Enseignant-chercheur et activiste, MC depuis les années 90, Steve Gadet, plus connu sous le nom de Fola, est l’auteur de nombreux ouvrages sur les cultures urbaines. Ses travaux universitaires, comme ses créations musicales, constituent de véritables outils pour mettre en lumière les problèmes sociétaux  et agir pour un mieux-vivre ensemble.

Pourquoi avoir choisi la culture Hip Hop comme sujet de recherches?
Au milieu des années 90, il y a eu un livre, Yo! Révolution Rap. Je suis parti deux fois à Atlanta, j’ai commencé à parler anglais couramment et par le biais de mes études, j’ai dû faire des travaux de recherches. C’est naturellement que le mouvement Hip Hop est devenu mon centre d’intérêt, pas seulement en tant que fan mais en tant que chercheur. J’ai voulu retracer les racines de ce mouvement, en réalisant beaucoup d’interview aux Etats-Unis, à Paris, en Jamaïque, à Trinidad, en Guadeloupe et en Martinique. Il n’y a pas grand monde dans le milieu universitaire français qui a travaillé sur cela et lui a donné du sens.

Le Hip Hop était-il déjà présent en Guadeloupe?
Quand je l’ai découvert, je ne savais pas comment il était présent. Aux alentours des années 98-99, on me mit au courant de gros sons qui marchaient, et j’ai côtoyé la scène locale, parfois en faisant certaines scènes moi-même, en tant que rappeur. En Martinique, je suis allé dans les radios, les soirées organisées, c’est comme cela que j’ai rencontré beaucoup d’activistes et d’artistes.

Cet ouvrage révèle une véritable volonté de comprendre les modèles suivis par le jeune public?
Il y a une vraie volonté de mettre en mots, pour tenter d’expliquer au grand public le reste de la société.
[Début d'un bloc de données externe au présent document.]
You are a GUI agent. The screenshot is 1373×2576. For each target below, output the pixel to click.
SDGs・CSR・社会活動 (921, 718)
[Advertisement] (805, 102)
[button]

Il voit les artistes, entend parfois parler des scandales, mais la dynamique, la créativité artistique de ces mouvements culturels restent inconnues. Pour mieux les appréhender et donner de la matière à ceux qui travaillent dans la politique de la ville, les travailleurs sociaux, les enseignants, qui perçoivent ces mouvements-là d’un mauvais œil. Il s’agissait d’enclencher un dialogue avec des personnes qui sont en dehors de la Caraïbe. C’était aussi pour avoir une idée de ce qui se faisait dans nos régions.

 

“Ces mouvements ont capté l’imagination de la jeunesse antillaise…”

 

Ce mouvement transfrontalier, parti de la Jamaïque, s’est épanoui aux Etats-Unis mais reste marqué par des apports culturels très divers. C’est un atout pour mieux vivre ensemble et se comprendre?
Je pense que oui, j’ai l’impression que c’est un mouvement d’hommes et de femmes qui a plusieurs têtes. Il est tellement ouvert aux gens qui viennent d’avenues différentes, qu’il est ouvert à plein de choses qui peuvent aussi nuire au vivre ensemble. Mais ces cultures forment un pont qui relie des gens qui vivent dans des pays différents, ont des religions différentes, qui sont d’âge différents. Ce qu’ils ont en commun, c’est bien ce mouvement. Il y a aussi des gens qui ont réussi à se rattacher à la vie et lui donner du sens grâce à ces mouvements, qui touchent aujourd’hui un salaire. L’autre côté de la pièce, ce sont des problèmes sociétaux que ce mouvement met en lumière et parfois glorifie… Il faut pouvoir parler de ces choses-là, parler sans condescendance, avec respect et clairvoyance.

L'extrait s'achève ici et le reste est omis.